In 2012, four service-women sued the Department of Defense over the combat exclusion policy, the policy which officially excluded women from competing for and holding positions in combat units, despite women experiencing combat situations and being unofficially deployed in combat units as members of the lioness program or female engagement teams. In response to the lawsuit, in 2013 the then Defense Secretary, Leon Panetta announced the decision to lift the ban on women in ground combat. Since then, the military has been integrating units that were previously men-only. Additionally, many military branches have been adopting more inclusive policies such as the Navy’s changing hair standards, and gender neutral terms to describe job titles. All of these changes are needed and important steps in creating a more inclusive military workplace. However, my research shows that harassment and harm can be caused through the active manipulation of the military’s bureaucracy and policies. Further, what I call “bureaucratic harassment’ can be used to unofficially continue repealed policies such as the ban on women in combat, Don’t Ask Don’t Tell, and the recently repealed ban on transgender people in service (which President Trump already wants to reinstate).

How can bureaucracy be used to continue these policies of exclusion and inequality? I answer this question using data from in-depth interviews with US servicewomen. I use the term “bureaucratic harassment” to define workplace harassment in which bureaucracy is both a source of power and a tool of harassment perpetrators use to cause harm. Servicemen are able to manipulate bureaucratic policies due to both the strict hierarchy of the military and the high levels of discretion afforded commanders. For example, servicemen often threatened to withhold earned military benefits such as leave, awards, or deployments, postponed women’s promotions, transferred women out of units or positions, and built paper trails of petty infractions to try to permanently end servicewomen’s careers. One serviceman used bureaucratic harassment when he found out a woman who worked for him, and who he had previously flirted with, was marrying an officer. Maura’s commander chose to punish her through the bureaucratic system by manipulating her performance evaluation:

He gave me scores that were one off from what I needed to be promoted. It would take me forever to make rank at that point with those scores. he was mad at me because I was leaving and marrying an officer and he saw me as traitor for marrying an officer as an enlisted . . . you know, and he was an enlisted.

This kept Maura at a lower pay grade and made her look like a poor service-member since she was slow to promote. Since commanders have discretion in evaluations, Maura had no way to prove that her score was related to her personal relationship choices. Another servicewoman tried to report a sexual assault she experienced in the military barracks. Her commander told her that she would lose her Christmas leave if she reported as she would be required to stay on base while they investigated. She said, “It was clear that this was a threat. I was asked, ‘Do [you] really want to ruin this man’s career? If we have to go forward, we will have to cancel your leave.’” She dropped the report because the thought of being stuck on base where the perpetrator was also present made her too uncomfortable. Her commander silenced her sexual assault report through manipulating his power to grant and take-away privileges, again without having to document a reason.

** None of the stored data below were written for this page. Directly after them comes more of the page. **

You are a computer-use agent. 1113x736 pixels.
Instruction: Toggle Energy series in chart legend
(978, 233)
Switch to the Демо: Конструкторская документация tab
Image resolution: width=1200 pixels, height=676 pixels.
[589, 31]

U.S. Air Force photo by Airman 1st Class Harry Brexel

Bureaucratic harassment can also be used to undermine groups of women. For example, even though women were officially banned from combat until 2015, the military often “attached” women to combat units for short periods of time, “unofficially” deploying them into combat to circumvent its own policy. The Female Engagement Team (FET) is one model of all-women units designed to be attached to infantry units in combat zones. One of my participants, Olivia, had been on a FET and saw that the teams were limited in their decision-making power when in combat zones because they were headed by a sergeant, an enlisted rank, while male infantry units were headed by officers such as lieutenants, captains, and majors. Due to the strict military hierarchy, FET team leaders could not negotiate with these higher-ranking officers, nor could they make financial decisions for their teams. Therefore, Olivia recommended the teams be led by an officer at the rank of lieutenant to give FET more power in combat zones. Olivia’s major, who had previously said to her, “It would be a disaster to have women in the infantry” blocked this policy change, limiting the success and power of groups of women and preserving male dominance in combat decision-making. His power in the military hierarchy and his ability to make and block policies at his discretion, allowed for him to enact his sexist views through bureaucracy. Olivia explains:

I fought this policy because I felt like it was made for sexist reasons. This man had said so many times that he didn’t think women should be in the infantry and that they weren’t capable. The decision [not to attach lieutenants to each team] wasn’t made to better the FET team or to help the mission or even to ensure the safety of my Marines.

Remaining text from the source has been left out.